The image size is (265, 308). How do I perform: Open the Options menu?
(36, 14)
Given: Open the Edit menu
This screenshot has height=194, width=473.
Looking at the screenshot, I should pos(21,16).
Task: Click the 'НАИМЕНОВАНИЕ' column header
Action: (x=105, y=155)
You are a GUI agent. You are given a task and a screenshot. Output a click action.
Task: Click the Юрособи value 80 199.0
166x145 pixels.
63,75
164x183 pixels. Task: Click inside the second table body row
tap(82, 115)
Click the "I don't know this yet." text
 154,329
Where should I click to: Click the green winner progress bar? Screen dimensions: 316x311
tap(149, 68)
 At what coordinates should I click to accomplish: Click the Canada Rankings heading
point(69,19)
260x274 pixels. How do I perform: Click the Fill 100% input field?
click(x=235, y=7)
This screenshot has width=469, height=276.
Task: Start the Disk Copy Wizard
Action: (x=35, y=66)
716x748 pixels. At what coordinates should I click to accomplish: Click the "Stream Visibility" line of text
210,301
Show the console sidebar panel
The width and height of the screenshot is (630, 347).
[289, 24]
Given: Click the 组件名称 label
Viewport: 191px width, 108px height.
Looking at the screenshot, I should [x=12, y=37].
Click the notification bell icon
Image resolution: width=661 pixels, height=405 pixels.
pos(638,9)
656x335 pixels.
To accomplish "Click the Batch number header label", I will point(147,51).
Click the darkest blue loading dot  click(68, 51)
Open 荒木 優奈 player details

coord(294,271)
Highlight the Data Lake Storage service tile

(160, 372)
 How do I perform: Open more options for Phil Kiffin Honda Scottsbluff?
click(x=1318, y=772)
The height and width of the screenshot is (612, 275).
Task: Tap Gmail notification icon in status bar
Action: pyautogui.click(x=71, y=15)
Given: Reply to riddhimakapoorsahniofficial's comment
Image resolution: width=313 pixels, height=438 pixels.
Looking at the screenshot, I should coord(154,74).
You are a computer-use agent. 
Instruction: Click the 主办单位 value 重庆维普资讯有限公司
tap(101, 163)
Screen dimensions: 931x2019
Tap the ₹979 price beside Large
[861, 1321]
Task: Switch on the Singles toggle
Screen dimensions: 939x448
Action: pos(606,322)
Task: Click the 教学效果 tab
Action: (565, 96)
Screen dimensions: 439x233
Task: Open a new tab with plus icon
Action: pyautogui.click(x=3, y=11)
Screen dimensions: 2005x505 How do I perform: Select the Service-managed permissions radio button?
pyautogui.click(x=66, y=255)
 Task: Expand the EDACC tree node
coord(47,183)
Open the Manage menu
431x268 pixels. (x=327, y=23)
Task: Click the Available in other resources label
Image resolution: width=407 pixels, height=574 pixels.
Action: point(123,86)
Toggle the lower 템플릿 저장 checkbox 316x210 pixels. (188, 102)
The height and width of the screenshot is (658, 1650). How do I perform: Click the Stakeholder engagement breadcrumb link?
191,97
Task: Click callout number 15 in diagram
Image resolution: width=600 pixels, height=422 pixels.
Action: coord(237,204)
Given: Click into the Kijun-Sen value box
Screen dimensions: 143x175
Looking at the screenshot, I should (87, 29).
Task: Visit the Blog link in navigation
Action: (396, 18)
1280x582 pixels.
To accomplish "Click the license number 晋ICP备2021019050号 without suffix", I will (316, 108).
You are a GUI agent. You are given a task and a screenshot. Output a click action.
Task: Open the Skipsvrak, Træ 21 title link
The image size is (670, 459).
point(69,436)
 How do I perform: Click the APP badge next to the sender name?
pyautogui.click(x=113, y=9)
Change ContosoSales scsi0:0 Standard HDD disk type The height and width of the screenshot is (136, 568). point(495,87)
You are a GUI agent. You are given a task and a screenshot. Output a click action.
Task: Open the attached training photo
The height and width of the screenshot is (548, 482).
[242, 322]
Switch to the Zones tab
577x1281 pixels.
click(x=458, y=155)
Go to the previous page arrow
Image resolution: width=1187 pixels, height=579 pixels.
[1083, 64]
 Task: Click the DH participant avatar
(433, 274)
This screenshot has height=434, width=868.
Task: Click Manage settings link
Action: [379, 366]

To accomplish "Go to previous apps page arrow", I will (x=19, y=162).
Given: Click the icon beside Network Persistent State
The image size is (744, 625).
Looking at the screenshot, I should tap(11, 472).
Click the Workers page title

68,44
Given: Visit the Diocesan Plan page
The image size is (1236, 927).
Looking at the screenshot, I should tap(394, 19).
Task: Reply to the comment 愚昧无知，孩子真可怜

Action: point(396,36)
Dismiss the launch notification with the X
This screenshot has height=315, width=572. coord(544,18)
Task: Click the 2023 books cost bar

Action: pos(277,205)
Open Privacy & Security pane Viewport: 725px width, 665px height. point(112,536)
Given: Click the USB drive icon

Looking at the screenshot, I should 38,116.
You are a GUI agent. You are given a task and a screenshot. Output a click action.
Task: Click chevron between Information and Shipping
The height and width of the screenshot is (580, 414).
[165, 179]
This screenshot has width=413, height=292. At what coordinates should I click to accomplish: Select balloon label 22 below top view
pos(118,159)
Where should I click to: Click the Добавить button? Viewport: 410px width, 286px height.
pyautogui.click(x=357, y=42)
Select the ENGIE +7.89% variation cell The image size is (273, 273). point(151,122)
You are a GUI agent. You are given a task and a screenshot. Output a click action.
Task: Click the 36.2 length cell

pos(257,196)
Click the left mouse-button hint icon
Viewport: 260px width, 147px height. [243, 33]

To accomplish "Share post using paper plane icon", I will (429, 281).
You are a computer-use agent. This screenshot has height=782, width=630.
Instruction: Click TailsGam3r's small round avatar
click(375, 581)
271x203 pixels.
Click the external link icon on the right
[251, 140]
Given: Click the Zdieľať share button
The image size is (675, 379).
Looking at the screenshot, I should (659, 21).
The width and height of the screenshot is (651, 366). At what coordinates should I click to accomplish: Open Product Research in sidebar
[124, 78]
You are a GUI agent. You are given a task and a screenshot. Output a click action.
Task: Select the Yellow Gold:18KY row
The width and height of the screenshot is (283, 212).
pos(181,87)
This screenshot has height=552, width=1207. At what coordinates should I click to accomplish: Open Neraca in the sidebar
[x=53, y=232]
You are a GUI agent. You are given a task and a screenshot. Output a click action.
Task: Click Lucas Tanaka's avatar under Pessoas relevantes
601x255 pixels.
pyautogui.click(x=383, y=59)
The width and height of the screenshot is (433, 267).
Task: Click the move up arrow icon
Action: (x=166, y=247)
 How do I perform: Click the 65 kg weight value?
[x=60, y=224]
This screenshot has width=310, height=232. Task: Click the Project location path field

--- --- ---

**Work task:** Go through the listing above and write out exactly the lines starting with the one holding "Image resolution: width=600" and running through the one holding "1280x582 pixels.", ends included, and no others.

**Your solution:**
Image resolution: width=600 pixels, height=422 pixels.
Action: coord(237,204)
Given: Click into the Kijun-Sen value box
Screen dimensions: 143x175
Looking at the screenshot, I should (87, 29).
Task: Visit the Blog link in navigation
Action: (396, 18)
1280x582 pixels.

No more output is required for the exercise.